Писатель Генрих Бёлль давно и далеко ушел от этой повести. Но книги имеют свою судьбу.
Позор, что я, Левина жена, так и не выучила немецкий. А как хотела читать Бёлля в подлиннике. Теперь и это поздно. Горький привкус «поздно» неизбежно уже сопровождает мысли, порывы, планы.
А вот любить — никогда не поздно. Это — до смерти.
Генрих ответил (28 мая 1979 г.).
Дорогая Рая, дорогой Лев!
Раино письмо — такое длинное, такое личное, — нас обоих — меня и Аннемари — очень тронуло. Это поразительно — после такого длительного перерыва — тридцать лет! — таким образом вновь встретиться со своей книгой. Узнать, что читательницу в далекой Грузии эта книга (из «развалин»), я до сих пор к ней привязан, так затронула. Раино письмо было утешением, а мы в этом очень нуждались, у нас позади тяжелые месяцы…
…Сейчас уже недолго осталось до нашего приезда. Жаль, что придется на ваше дачное время, но по-другому у нас никак не получается.
Я, разумеется, прочитал «И сотворил себе кумира», даже написал на эту книгу рецензию для радио. Книгу я проглотил, многое из нее узнал, многое научился понимать… Снова и снова перечитываю Раино письмо: подумать только, что может «натворить» книга!
Мы вас всех, всех обнимаем.
Ваш старый-престарый Хайн.
* * *
Мы несколько раз пытались вести дневник вдвоем. Такими общими были и записи лета 1979 года.
Бёлли прилетели вчетвером — с сыном Раймундом и его женой Хайди.
24 июля. Гуляли по Кремлю, Александровскому саду, сидели в кафе «Интурист». Вечером у нас с нашими детьми.
«Когда услышал, что избрали Папу-поляка, сперва не поверил, потом обрадовался. Главное — хорошо, что не немца. Но все же он вызывает у меня сомнения, даже недоверие. Он слишком националист, польский националист. Они там всегда пишут «поляк-католик», на первом месте — поляк. Польский католицизм — это особая религия. Конечно, она им помогла сохранить нацию после всех разделов. Но это не очень христианский католицизм, скорее языческий. У них там много языческого — Матка Боска Ченстоховска, это культ не христианский».
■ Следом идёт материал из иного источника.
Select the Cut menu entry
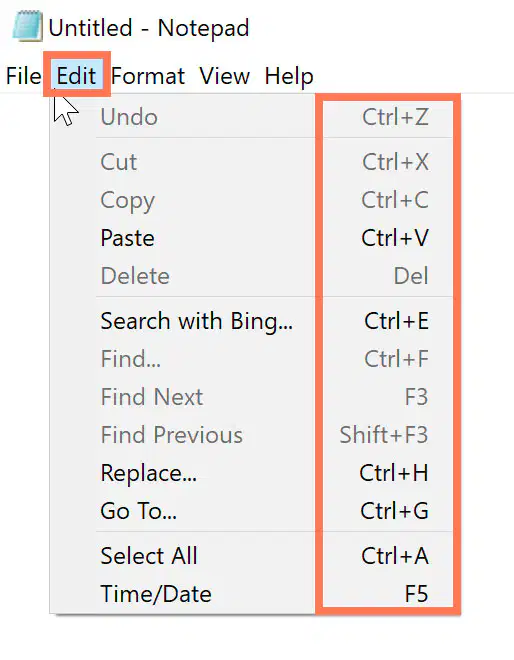The height and width of the screenshot is (660, 514). (255, 162)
Мы напоминаем ему о таких же локальных культах в Испании, в Италии, в Баварии, в Мексике…
— Да, да, конечно. Пожалуй, во всех католических церквах много языческих пережитков.
Раймунд:
— А мне Папа нравится. Уже тем, что он дает духовную альтернативу против культуры кока-колы, он по-настоящему встряхнет старую ватиканскую лавочку. Энергичнее всех прежних пап.
Г.: «Да, это правда. Он и телезвезда, и порядочный демагог, консерватор. Я имею в виду не политические взгляды, а церковные, теологические. Я очень любил покойного Папу Джованни. Он хотел оздоровить церковь, оживить, приблизить к жизни. Доброжелательно относился к идеям реформ, обновления… Папа Павел был менее яркой личностью, такой маленький итальянец, добрый, покладистый. А этот хочет восстановить догматы, строгую ритуальность. Он и слушать не хочет об отмене безбрачия для священников, о противозачаточных пилюлях. Те, прежние папы, готовы были уже уступить. Когда он приезжал к нам еще как польский епископ Войтыла, он даже не здоровался с теми епископами, которые ходили в светской одежде, не в облачении. Они для него не существовали. Он будет укреплять церковный бюрократизм и формализм. Хотя политически он более гибок, более активен. И польскому правительству приходится с ним считаться, да и вашему придется».
О канонизации. Раймунд: «Гааза канонизация убьет. Для молодежи он ничего не будет значить».
Отец и сын наперебой рассказывают о том, как производится канонизация или «беатизация».
Г.: «Заседает особая комиссия, годами заседает. Вызывают сотни свидетелей, которых допрашивают, чтобы узнать мельчайшие подробности о жизни, быте, всех поступках кандидата. Не выкурил ли когда-то сигарету в неположенном месте? Не выпил ли лишней кружки пива? Не нарушил ли пост? С кем водился, с кем спал? Вот сейчас так готовится канонизация немецкой монахини Эдит Штейн. Она из еврейской семьи, была аскеткой, строго набожной. Погибла в нацистском лагере».
Л.: «Не она ли прообраз Рашели из «Группового портрета»?»
— Нет, никакого отношения не имеет. Она была действительно замечательная женщина, достойная уважения. А теперь всю ее жизнь разбирают по косточкам, ведут унизительно мелочное расследование. И если канонизируют, то этим убьют вторично.